That restaurant, Shake Shack, became another instant hit. Within months of opening, Shake Shack’s simple menu of burgers, beer, shakes, fries and a mushroom and cheese concoction known as the Shackmeister drew lines that ran over an hour and even spawned a highly watched online camera that tracked wait times.

According to Shake Shack’s IPO prospectus, it appears the Parks Department’s relationship with Meyer only involves its lease of Madison Square Park space to the company. The Parks Department isn’t listed as a 5% shareholder of Shake Shack. “[T]he license agreement for our Madison Square Park Shack can be terminated by the New York City Commissioner of Parks for any reason on 25 days’ written notice,” Shake Shack notes in its prospectus, an unlikely event.

Over the last decade, Shake Shack has become a beloved New York City institution that generates significant media attention, critical acclaim and a passionately devoted following. We have since grown rapidly, with 63 Shacks in nine countries and 34 cities,” the company adds of its Madison Square Park roots.

and…

While In-N-Out Burger and McDonald’s, in many respects, are symbols of California’s driving culture, Shake Shack and its relationship with the Parks Department may underscore New Yorker’s deep ties with the public spaces that dot the streets of ‘ the city that never sleeps.’

Previously at Washington Square Park Blog:

Privatization, Concessions and New York City Parks October 8, 2010

2 thoughts on “Privatization of Madison Square Park Works Out Well for Restauranteur Danny Meyer as Shake Shack IPO Imminent (Look Out Washington Square…)

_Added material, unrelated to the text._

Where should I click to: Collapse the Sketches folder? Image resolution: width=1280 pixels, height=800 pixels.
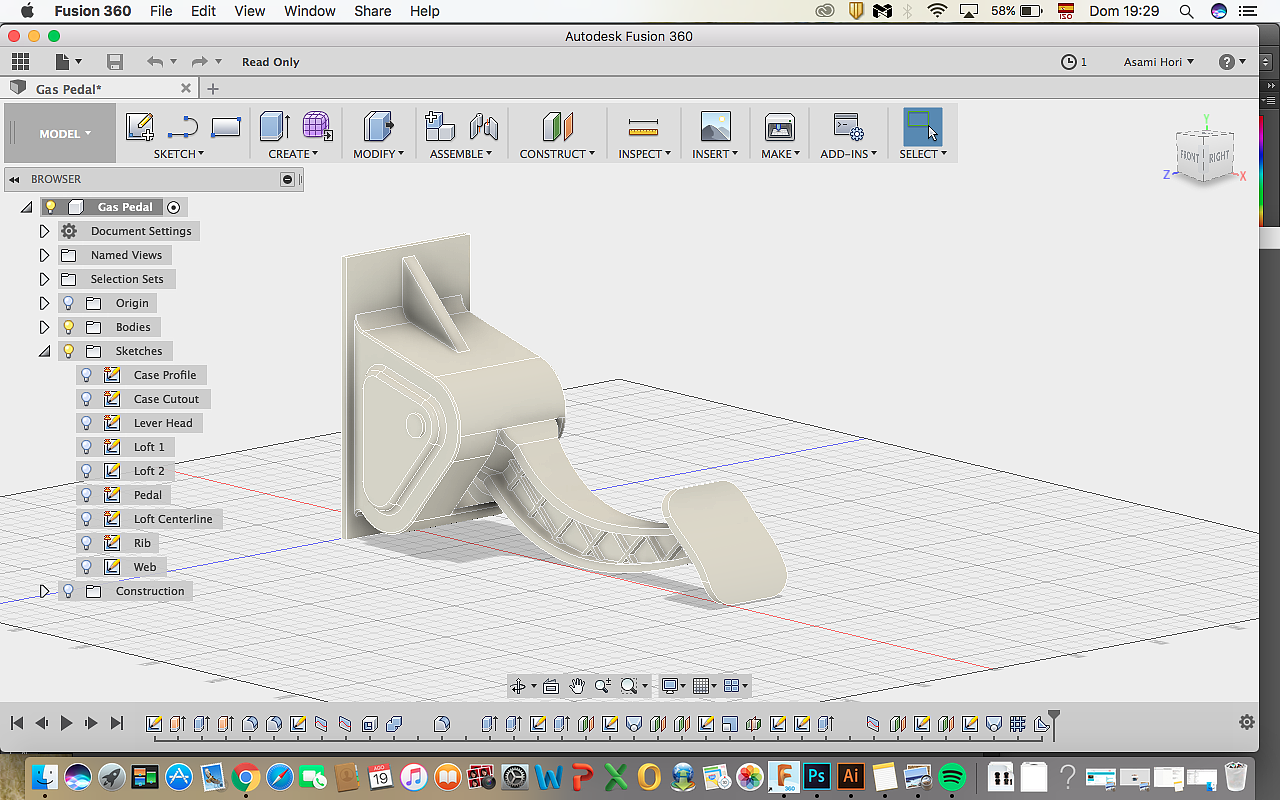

  1. A classic insider sweetheart deal. Shake Shack does not give a large enough percentage of their net to the park. Additionally they take up a huge area of a small park. The line is often over 200 people long stretching across a third of the park. When the Conservancy asked to build a concession in the park the idea was that it would pay for general Park maintenance. However it was just the beginning of a beachhead of further privatization. The Madison Sq., Park Conservancy is now considering having a holiday market.

  2. Hi Michael,

    Thanks for weighing in. I was curious for your perspective. I have an article about the amount of money Shake Shack takes in vs. what they give to the park… Danny Meyer made out beyond well for himself and yet he just gets accolades. (I read his autobiography of being a restauranteur .. he comes across fine, decent at times, but he is just trying to be the * best * capitalist around… )

    Do you know of any articles written about the * discussion * – assuming there was one – about putting this concession in the park and what it would pay for (as you say)?

    Enough with the holiday markets. This is the problem with all these private entities… they run our parks like corporate ventures when they are supposed to be *public* space. Thanks for that info.